In San Francisco, lease prices hold steady, but landlords offer more perks

Leasing commercial space in San Francisco is as expensive as ever, but prices are mostly holding steady for the first time in a long time —  not rising. That shift has landlords offering more perks and brokers wondering what’s next.

Their obvious concern: that good times can’t last forever, especially for venture-backed companies that aren’t IPO candidates and whose chances of getting acquired may be diminishing by the quarter.

Certainly, the cash isn’t flowing quite so freely at the moment. According to Pitchbook, investment in U.S.-based startups is right now down 40 percent year from the amount invested at this point last year.

Meanwhile, Medium, DoubleDutch, AdRoll and Github are among a growing number of San Francisco-based companies that have downsized recently as they either rethink their strategies or refocus on core strengths while simultaneously reducing their overhead.

“With some of the things that are being talked about on a federal policy level — reducing the corporate tax rate, repatriating cash at a lower tax rate — it looks like the [positive] economic cycle will continue for the tech industry,” says Colin Yasukochi, director of research and analysis at the commercial brokerage firm CBRE. “How long it will last is anyone’s guess, though,” he adds.

“This expansion is definitely long in the tooth, for the U.S. and the Bay Area in particular,” says Robert Sammons, a director of research at the commercial real estate company Cushman & Wakefield. “But I think we’re forecasting a slowdown, not a recession, and I think it’s just because it’s the cycle. It’s time. We need to reset the clock a bit.”

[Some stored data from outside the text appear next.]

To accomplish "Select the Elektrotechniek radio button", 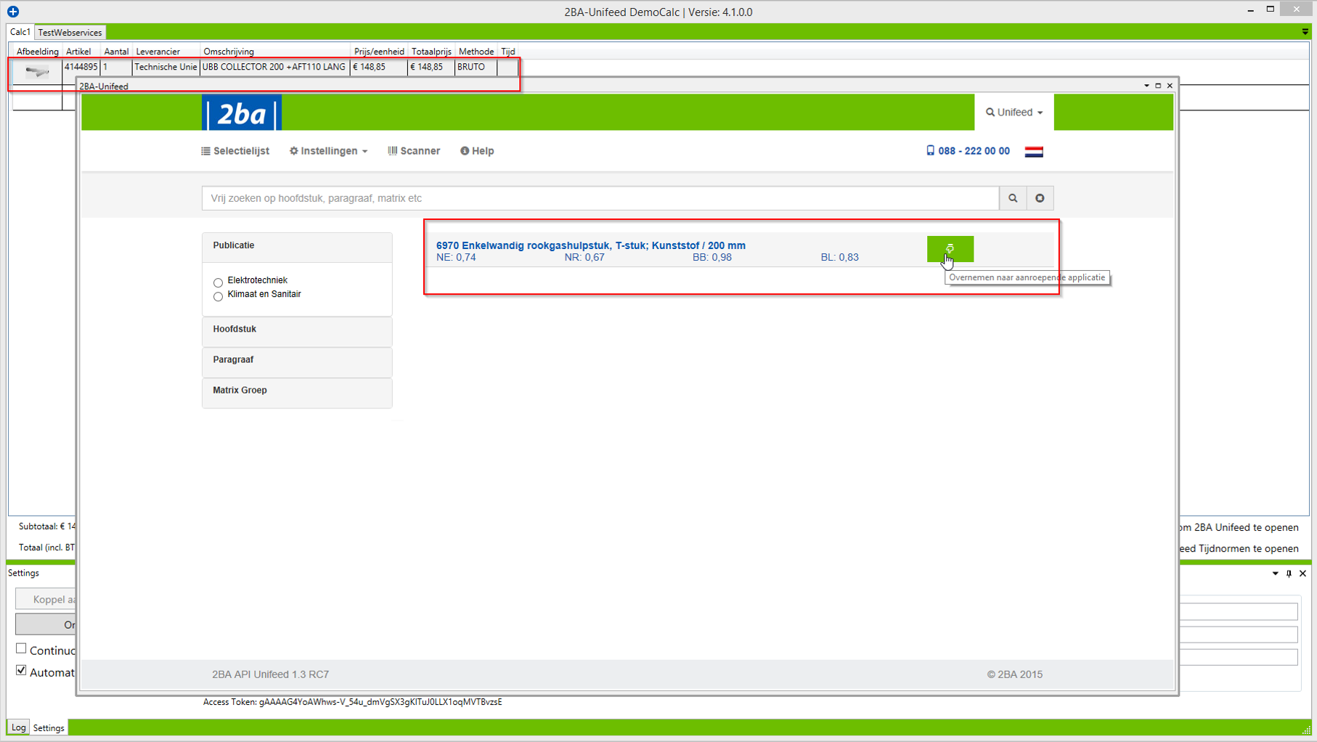I will pyautogui.click(x=218, y=282).
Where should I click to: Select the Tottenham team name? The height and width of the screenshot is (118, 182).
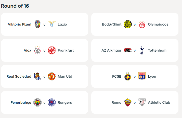point(157,51)

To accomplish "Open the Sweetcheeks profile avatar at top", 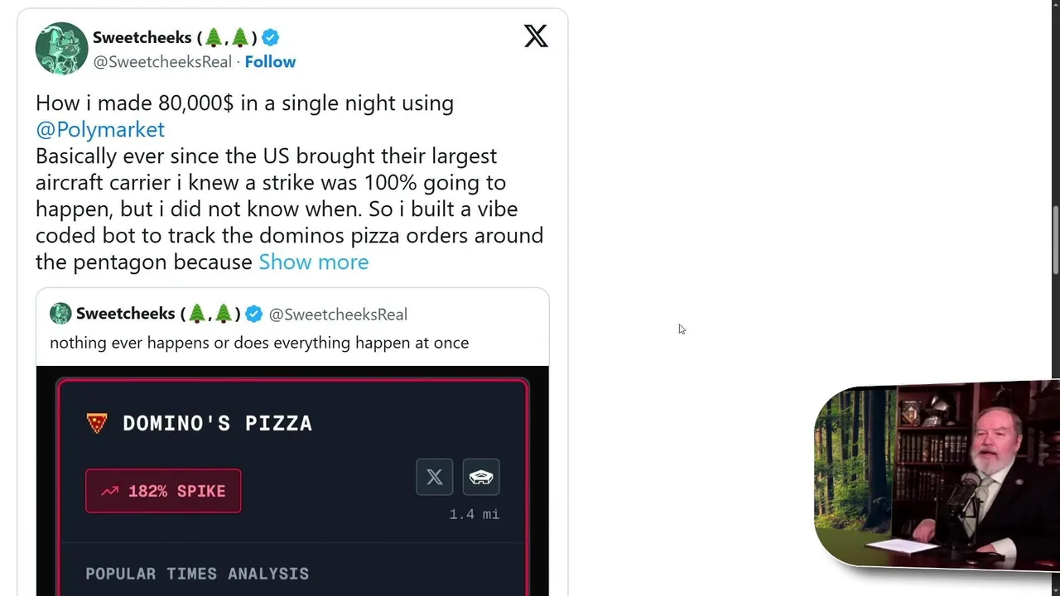I will [x=61, y=49].
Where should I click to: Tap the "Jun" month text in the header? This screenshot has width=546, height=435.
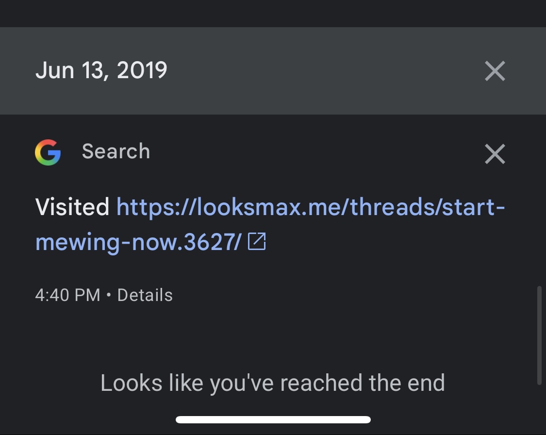coord(54,71)
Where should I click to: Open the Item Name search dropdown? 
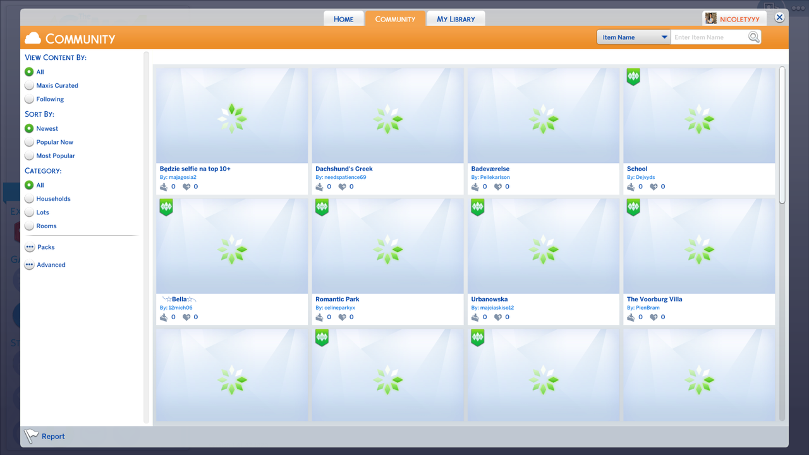click(x=633, y=37)

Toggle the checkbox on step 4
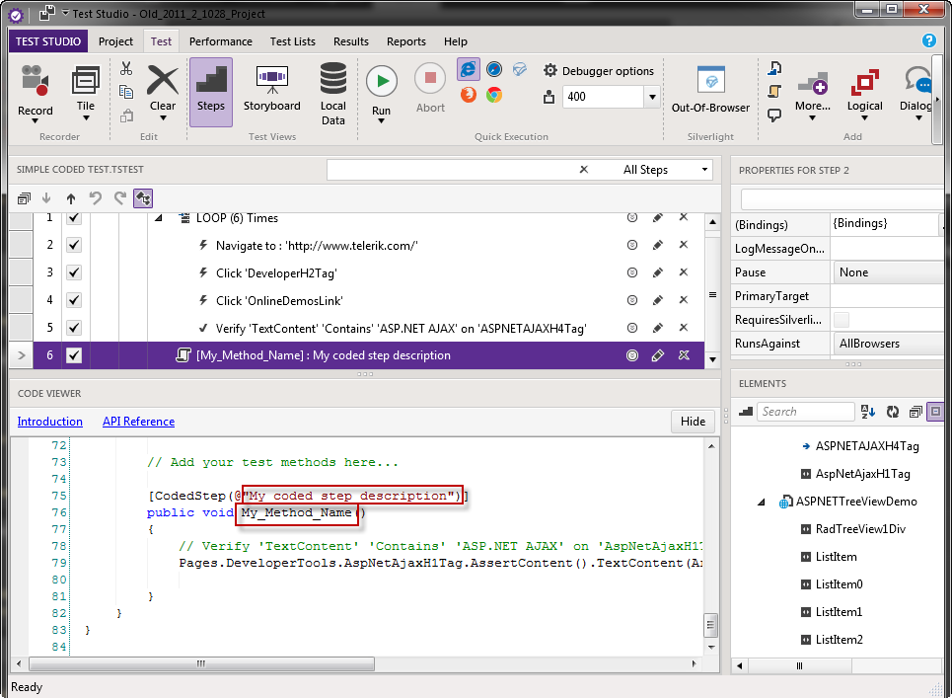pyautogui.click(x=74, y=300)
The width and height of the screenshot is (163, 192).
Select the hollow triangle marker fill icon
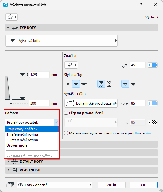coord(125,84)
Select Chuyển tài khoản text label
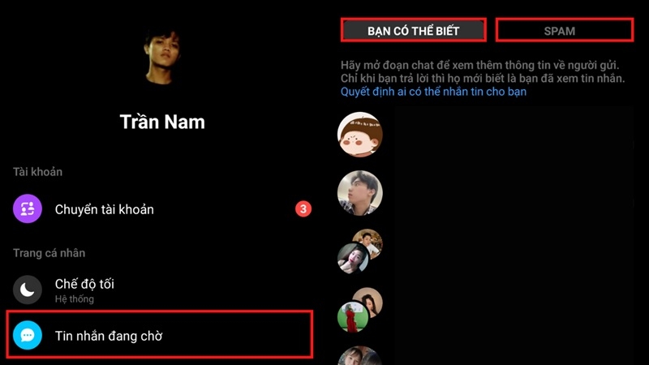 [105, 209]
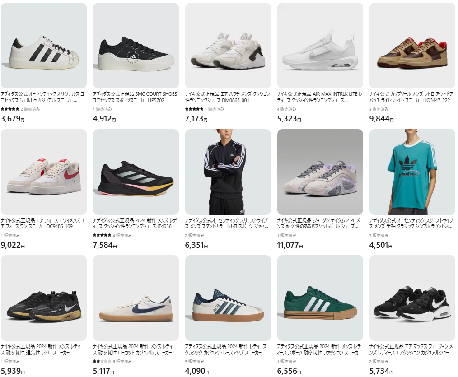This screenshot has height=377, width=458.
Task: Open the black SMC Court Shoes image
Action: pos(136,46)
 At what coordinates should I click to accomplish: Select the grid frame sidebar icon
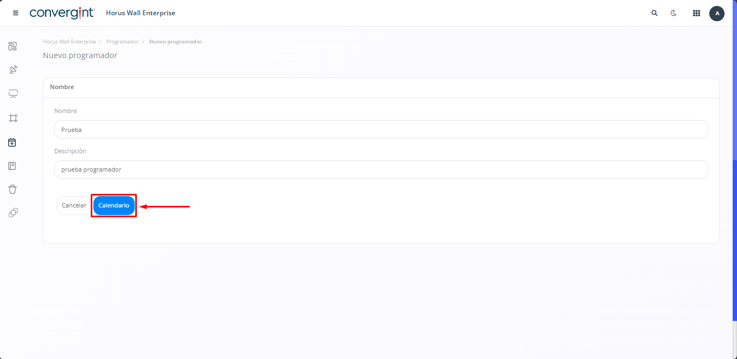point(13,118)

Asked about who exactly is renting what, Yasukochi calls commercial tenants a bit of a “mixed bag” currently. “You have the larger, stronger tech companies that are well-capitalized and in some cases public and which are growing and expanding and still doing well. Then you have a lot of others that are smaller or where things are not going as well, even public companies like Twitter.”

In short, like the broader tech industry itself, there are increasingly haves and have-nots in the world of tech tenants, with those that are benefiting and growing from so-called network effects, and those that are not.

“You do still see startups coming through,” says Sammons, “but not at the same pace as two or three years ago. We more see mature companies — the Ubers, Facebooks, and Googles — poking around. I think [further consolidation by these companies] is what we’re moving toward.”

So far, the trend hasn’t resulted in softer pricing, even if it has stopped costs from continuing to shoot skyward. (Trophy offices, which rose to $100 per square foot in 2014, continue to cost as much, according to CBRE; that’s second only to the most expensive office space in New York.) Sammons and Yasukochi suggest that could change, however.

For one thing, there are those startups that may well be running on fumes at this point. They represent a smaller percentage of the overall market, but the question lingers: “Is there a funding cycle for these companies later this year? That’s when the rubber might meet the road. You’ve got to be making money at some point,” says Yasukochi.

There’ve been a few big M&A deals, too, including Cisco’s recent acquisition of San Francisco-based AppDynamics for $3.7 billion on the eve of its expected IPO, and Pfizer’s $14 billion acquisition last August of Medivation, a San Francisco-based biopharmaceutical company that was trading publicly. Why does it matter? Because redundancies usually result in a need for less space.

Yasukochi says that tech firms that have reduced head count can usually quickly sublease the space because it’s “built out and ready to go.” And there are always new companies receiving investor checks, even if they’re fewer and further between right now. Presumably, those startups will continue moving into San Francisco as others scale back or shut down.

Either way, to be on the safe side, landlords have stopped increasing the amount they charge tenants. They’ve also begun offering “more flexibility to quality tenants who they think will pay them,” says Yasukochi. Among those incentives: more free rent at the beginning of a lease and paying more from their own pockets to improve the space.

“Before, landlords were dictating all the terms, Yasukochi says.

“That’s not necessarily the case anymore.”